However, the words below are not those coming from a friend but from an enamored viewer.
Talal's new play Pontius Pilate comes from Bulgakov's seminal novel "The Master and Margarita" and stars Khaled Al-Abdullah (with voice drama), Hisham AbouSleiman, and Majid Zougheib (with movement drama) with Dr. Maria-Christie Bakhos as assistant-director.
Talal is nothing if not a purist, I have read Bulgakov's novel and the words of the play - even if transformed into theatrical monologues and dialogues are almost translated word for word from the original book despite being reworked and rearranged.

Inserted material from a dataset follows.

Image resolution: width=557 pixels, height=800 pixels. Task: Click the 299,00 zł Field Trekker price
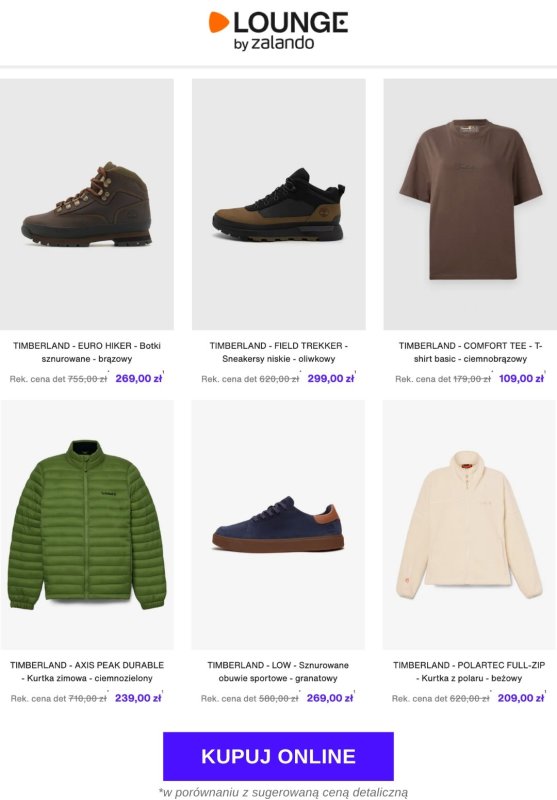(331, 379)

That's because Talal believes one should be very close to the original text - and he keeps repeating the Chekhov joke when the famous author and playwright stormed out of rehearsals when a director was not being faithful to his vision.

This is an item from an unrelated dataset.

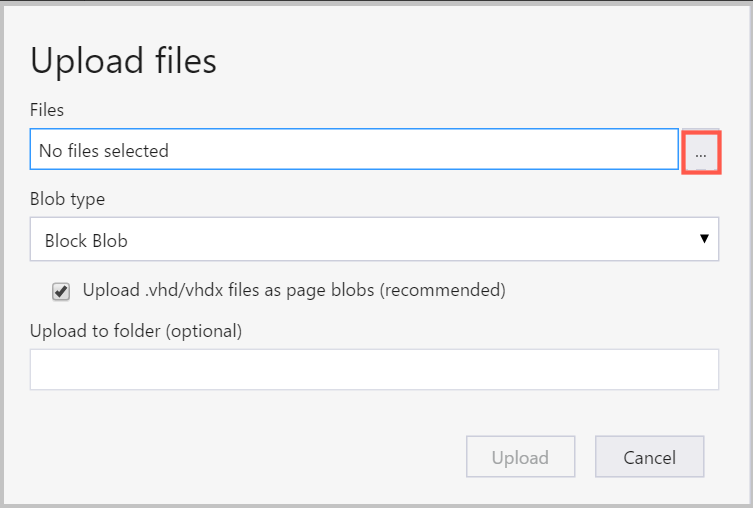Browse for files using the "..." button
The image size is (753, 508).
click(700, 152)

One of the major issues in the work of Bulgakov is the notion of good and evil and how interchangeable they appear to be on closer inspection - just to give you a hint, the song "Sympathy for the Devil" by The Rolling Stones was inspired by that book.

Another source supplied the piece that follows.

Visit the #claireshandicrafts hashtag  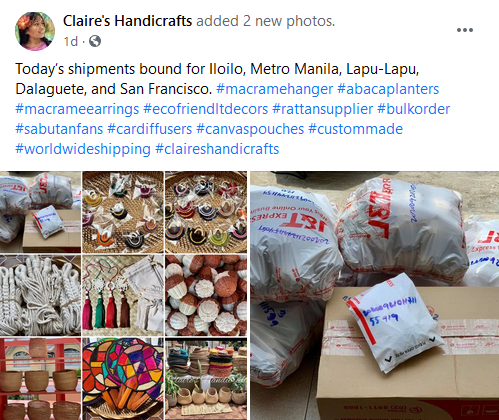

All of this brings us to Talal's play which premiered yesterday on the Russian Culture Center in Verdun. Tatal did one omission from the original book (there was one last scene of Pontius Pilate with his dog Banga - in the afterlife) and otherwise preferred to cut the text on the cliffhanger about Judas (will not disclose further).
There is almost nothing to reproach the play, the direction is flawless, the acting superb, the music by Tchaikovsky, the text Arabized to perfection, the use of space minimal but very meaningful, the message contemporary and adaptable to today's world even if more than two thousand years old.
Tatal told me privately that his main requirement for the lead actor was for the actor in question to "have the same vision about Potnius Pilate as I do" and Khaled Al-Abdullah delivers for sure with a voice which oscillates between low and almost inaudible followed milliseconds later by high pitched bursts. Most of the play resides on his long monologues until, later AbouSleiman portrays a Mathew (the apostle) who is on the verge of a nervous breakdown.
Pontius Pilate is a man thrown in Jerusalem, has migraines, happens to dislike the heat, only trusts his dog Banga, and is caught between a rock and a hard place - namely the Jewish priests on one side and Jesus of Nazareth on the other.
Talal masterfully applies the "Chekhov's gun" principle whereby one only puts something on stage if one intends to use it - and the props of the play get morphed and recycled and used and reused with shifting shapes that transition from one use to another.
How the theme of the play translates into today's world is fairly simple to interpret - as if things has been freeze framed for twenty one centuries with the same ambiguity between the notion of good and evil added to the sense of martyrdom and fallen heroes, which looked at from another angle, is "treason". The words "Jerusalem, that cursed city" appear more than once in the play, and Al-Abdullah adds his mournful almost haunting singing voice to drive the message further.
To say I loved the play would be an understatement, in the photo above the dates and all useful information are cited, and I cannot recommend the play enough - even to those of you usually not interested in theater.